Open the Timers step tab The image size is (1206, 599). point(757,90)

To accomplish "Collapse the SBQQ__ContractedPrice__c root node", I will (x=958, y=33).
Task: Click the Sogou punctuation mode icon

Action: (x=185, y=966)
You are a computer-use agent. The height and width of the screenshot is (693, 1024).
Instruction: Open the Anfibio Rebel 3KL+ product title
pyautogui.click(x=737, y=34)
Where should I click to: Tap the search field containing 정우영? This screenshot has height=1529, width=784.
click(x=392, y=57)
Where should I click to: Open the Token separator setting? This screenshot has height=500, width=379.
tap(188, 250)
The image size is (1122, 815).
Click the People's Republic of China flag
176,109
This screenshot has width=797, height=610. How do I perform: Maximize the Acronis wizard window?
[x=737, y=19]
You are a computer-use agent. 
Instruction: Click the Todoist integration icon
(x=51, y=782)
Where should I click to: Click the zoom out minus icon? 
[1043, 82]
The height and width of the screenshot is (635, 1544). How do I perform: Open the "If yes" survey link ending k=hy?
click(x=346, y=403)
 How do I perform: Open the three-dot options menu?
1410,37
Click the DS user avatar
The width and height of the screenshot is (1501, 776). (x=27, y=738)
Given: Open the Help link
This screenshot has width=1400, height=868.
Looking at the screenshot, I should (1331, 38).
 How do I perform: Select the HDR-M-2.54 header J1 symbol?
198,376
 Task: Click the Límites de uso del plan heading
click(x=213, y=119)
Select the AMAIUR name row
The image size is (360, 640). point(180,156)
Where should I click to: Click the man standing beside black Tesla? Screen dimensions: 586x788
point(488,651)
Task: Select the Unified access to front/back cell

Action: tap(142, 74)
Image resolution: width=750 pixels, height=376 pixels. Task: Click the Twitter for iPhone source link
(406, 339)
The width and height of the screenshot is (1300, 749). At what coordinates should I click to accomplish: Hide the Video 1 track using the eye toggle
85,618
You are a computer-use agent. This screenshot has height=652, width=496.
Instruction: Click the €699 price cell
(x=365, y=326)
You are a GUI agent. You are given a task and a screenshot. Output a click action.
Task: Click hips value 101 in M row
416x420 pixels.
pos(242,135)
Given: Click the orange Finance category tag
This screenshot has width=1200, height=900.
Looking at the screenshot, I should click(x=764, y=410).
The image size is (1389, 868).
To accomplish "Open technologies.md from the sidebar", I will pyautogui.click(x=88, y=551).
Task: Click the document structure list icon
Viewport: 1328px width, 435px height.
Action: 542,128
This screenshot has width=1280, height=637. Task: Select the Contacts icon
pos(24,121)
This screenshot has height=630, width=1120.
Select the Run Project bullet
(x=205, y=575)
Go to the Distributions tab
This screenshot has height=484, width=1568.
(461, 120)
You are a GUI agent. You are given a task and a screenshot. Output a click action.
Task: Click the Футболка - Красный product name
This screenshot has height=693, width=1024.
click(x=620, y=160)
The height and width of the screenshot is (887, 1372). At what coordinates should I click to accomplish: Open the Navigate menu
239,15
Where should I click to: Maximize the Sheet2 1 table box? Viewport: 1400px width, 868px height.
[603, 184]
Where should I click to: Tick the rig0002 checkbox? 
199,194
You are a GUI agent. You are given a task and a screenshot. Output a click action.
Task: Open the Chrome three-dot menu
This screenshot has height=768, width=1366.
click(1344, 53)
..............................
• _Exercise goal_:
From the first line to the last, retype the material exactly.

• _Answer for this exercise_:
Open the Timers step tab The image size is (1206, 599). point(757,90)

To accomplish "Collapse the SBQQ__ContractedPrice__c root node", I will (x=958, y=33).
Task: Click the Sogou punctuation mode icon

Action: (x=185, y=966)
You are a computer-use agent. The height and width of the screenshot is (693, 1024).
Instruction: Open the Anfibio Rebel 3KL+ product title
pyautogui.click(x=737, y=34)
Where should I click to: Tap the search field containing 정우영? This screenshot has height=1529, width=784.
click(x=392, y=57)
Where should I click to: Open the Token separator setting? This screenshot has height=500, width=379.
tap(188, 250)
The image size is (1122, 815).
Click the People's Republic of China flag
176,109
This screenshot has width=797, height=610. How do I perform: Maximize the Acronis wizard window?
[x=737, y=19]
You are a computer-use agent. 
Instruction: Click the Todoist integration icon
(x=51, y=782)
Where should I click to: Click the zoom out minus icon? 
[1043, 82]
The height and width of the screenshot is (635, 1544). How do I perform: Open the "If yes" survey link ending k=hy?
click(x=346, y=403)
 How do I perform: Open the three-dot options menu?
1410,37
Click the DS user avatar
The width and height of the screenshot is (1501, 776). (x=27, y=738)
Given: Open the Help link
This screenshot has width=1400, height=868.
Looking at the screenshot, I should (1331, 38).
 How do I perform: Select the HDR-M-2.54 header J1 symbol?
198,376
 Task: Click the Límites de uso del plan heading
click(x=213, y=119)
Select the AMAIUR name row
The image size is (360, 640). point(180,156)
Where should I click to: Click the man standing beside black Tesla? Screen dimensions: 586x788
point(488,651)
Task: Select the Unified access to front/back cell

Action: tap(142, 74)
Image resolution: width=750 pixels, height=376 pixels. Task: Click the Twitter for iPhone source link
(406, 339)
The width and height of the screenshot is (1300, 749). At what coordinates should I click to accomplish: Hide the Video 1 track using the eye toggle
85,618
You are a computer-use agent. This screenshot has height=652, width=496.
Instruction: Click the €699 price cell
(x=365, y=326)
You are a GUI agent. You are given a task and a screenshot. Output a click action.
Task: Click hips value 101 in M row
416x420 pixels.
pos(242,135)
Given: Click the orange Finance category tag
This screenshot has width=1200, height=900.
Looking at the screenshot, I should click(x=764, y=410).
The image size is (1389, 868).
To accomplish "Open technologies.md from the sidebar", I will pyautogui.click(x=88, y=551).
Task: Click the document structure list icon
Viewport: 1328px width, 435px height.
Action: 542,128
This screenshot has width=1280, height=637. Task: Select the Contacts icon
pos(24,121)
This screenshot has height=630, width=1120.
Select the Run Project bullet
(x=205, y=575)
Go to the Distributions tab
This screenshot has height=484, width=1568.
(461, 120)
You are a GUI agent. You are given a task and a screenshot. Output a click action.
Task: Click the Футболка - Красный product name
This screenshot has height=693, width=1024.
click(x=620, y=160)
The height and width of the screenshot is (887, 1372). At what coordinates should I click to accomplish: Open the Navigate menu
239,15
Where should I click to: Maximize the Sheet2 1 table box? Viewport: 1400px width, 868px height.
[603, 184]
Where should I click to: Tick the rig0002 checkbox? 
199,194
You are a GUI agent. You are given a task and a screenshot. Output a click action.
Task: Open the Chrome three-dot menu
This screenshot has height=768, width=1366.
click(1344, 53)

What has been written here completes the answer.